Jelas sekali bahwa yang diajarkan oleh Tuhan adalah agar kita minta dihamparkan
jalan yang lurus—as-shirâthal mustaqîm.
Ayat ini mengajari kita pintu keenam kesuksesan
yaitu setia pada kebenaran—menjalani hidup dengan mengikuti kata hati.
Kesuksesan itu tidak hanya ketika kita mendapatkan keberlimpahan materi, tetapi
yang lebih utama adalah pada bagaimana kita meraihnya. Mungkin untuk sementara
kita dapat meraih “kesuksesan”—dalam tanda kutip—tanpa setia pada kebenaran,
tetapi sejarah menunjukkan bahwa kesuksesan seperti ini tidak lama. Mengapa?
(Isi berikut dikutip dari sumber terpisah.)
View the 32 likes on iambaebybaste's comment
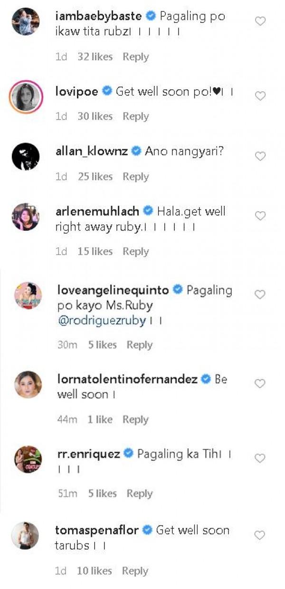Viewport: 285px width, 589px height. pos(95,57)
Sebab kesuksesan semacam ini bersifat sangat individual dan terbatas. Kita
untung tetapi pada saat yang sama merugikan orang lain. Artinya telah terjadi
ketidakseimbangan sosial. Dimanapun, ketika ketidakseimbangan terjadi maka
kehidupan akan menjadi rawan dan mudah meledak, membuyarkan. Maka seseorang
bisa saja kaya sendiri tetapi hidupnya sungguh dalam ancaman.”
Tak ada tanggapan,
maka Mamik Seni menlanjutkan.
“Ayat ketujuh, shirâthal ladzîna an’amta ‘alaihim ghairil
maghdhûbi ‘alaihim wa ladhdhâllîn (Jalan
orang yang Engkau anugrahi kesempurnaan nikmat: yang tidak pernah membuat-Mu
murka, dan tidak pula jalan orang yang tersesat), mengajarkan kita untuk
selalu menempuh jalan damai, jalan kenikmatan, bukan jalan yang dipenuhi amarah
dan benci.
“Ayat ini terkait
dengan ayat pertama dan ayat ketiga yang menegaskan sifat Allah yang Mencintai
dan Menyayangi dengan sepenuhnya. Melakukan sesuatu atas nama Allah berarti
melakuknya atas nama cinta dan kasih sayang. Jalan cinta dan kasih sayang
adalah jalan nikmat, jalan damai, jalan yang terhindar dari angkara murka dan api
kebencian.
“Penjelasan lebih
rincin untuk tiap ayat akan kita diskusikan pada tadarusan-tadarusan
berikutnya. Baiklah besok pagi kita ketemua lagi. Wassalamu alaikum.”
Jakarta-Palangka Raya, 16/07/12
[1] Mamik berarti bapak. Di Lombok kata ini
adalah panggilan penghormatan kepada seorang bapak yang judah naik haji. Kalau
belum haji dipanggil amak.
[2] Nama sebenarnya adalah Husni. Di masyarakat Lombok
panggilan seseorang seringkali diringkas dan biasanya agak sedikit unik.
Misalnya, Husni jadi Seni, Aminah jadi Inok, Hikmah jadi Kemah, dan lain-lain.
[3] Papuk-balo’ adalah kakek-nenek.
[4] Tiang adalah bahasa halus untuk saya.